── Recorded information
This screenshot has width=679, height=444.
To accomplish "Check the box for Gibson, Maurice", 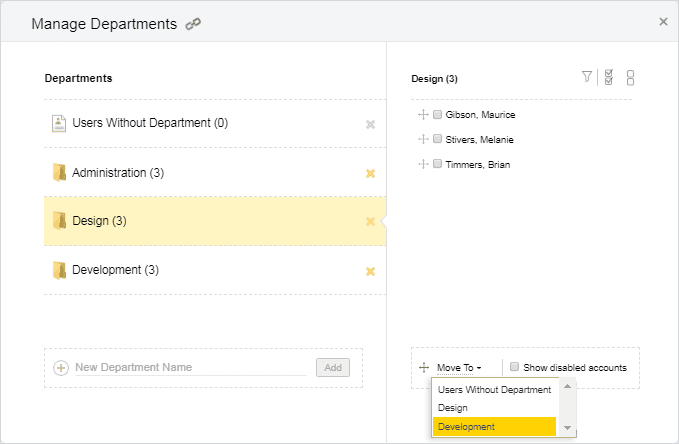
────
── Recorded information
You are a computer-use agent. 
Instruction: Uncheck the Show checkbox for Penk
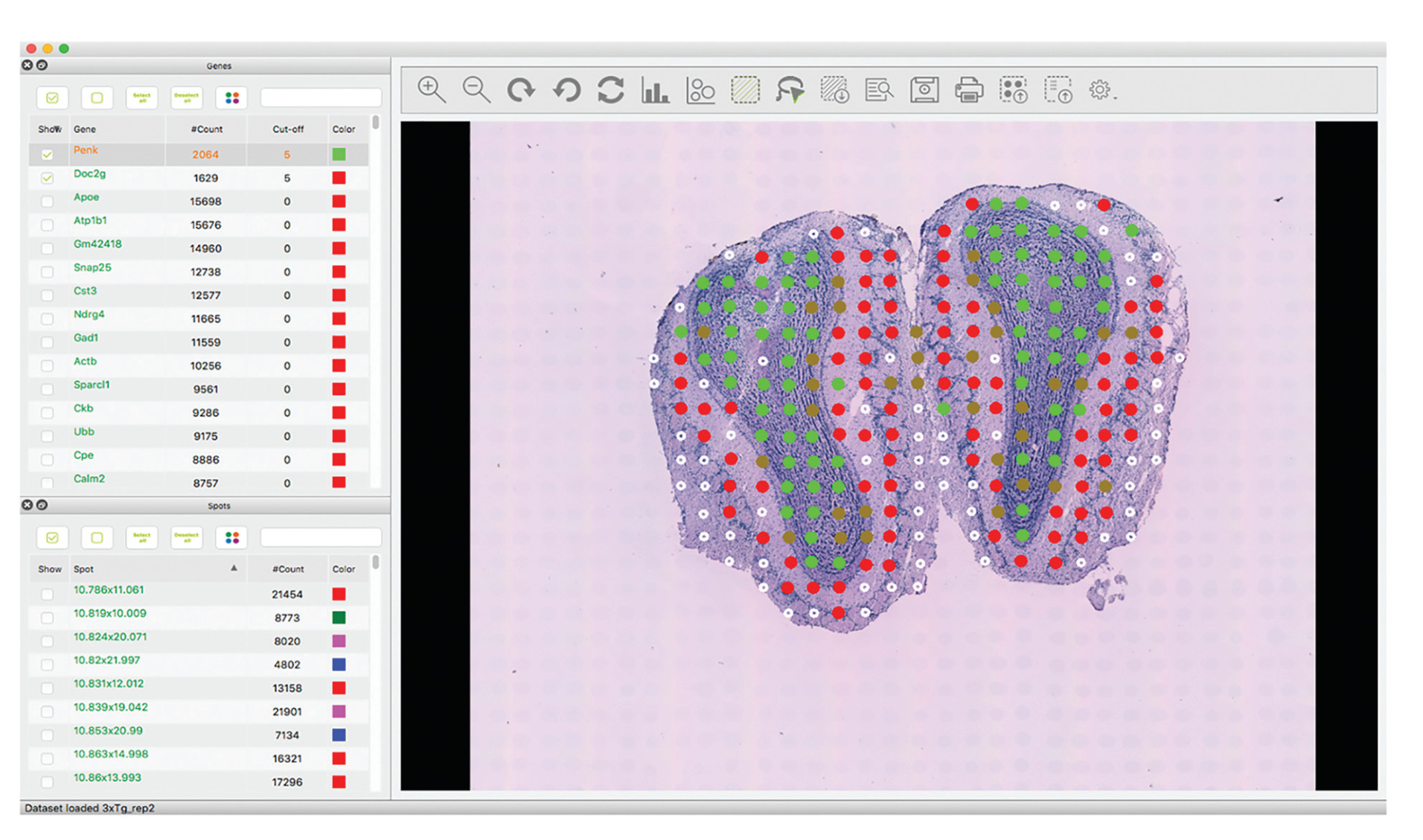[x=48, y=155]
────
* **Work order**:
Among the lines above, the one with "This screenshot has width=679, height=444." opens the part to repeat and the one with "the box for" closes it; repeat only that part exactly, with no pictures.

* **Answer to this problem**:
This screenshot has width=679, height=444.
To accomplish "Check the box for Gibson, Maurice", 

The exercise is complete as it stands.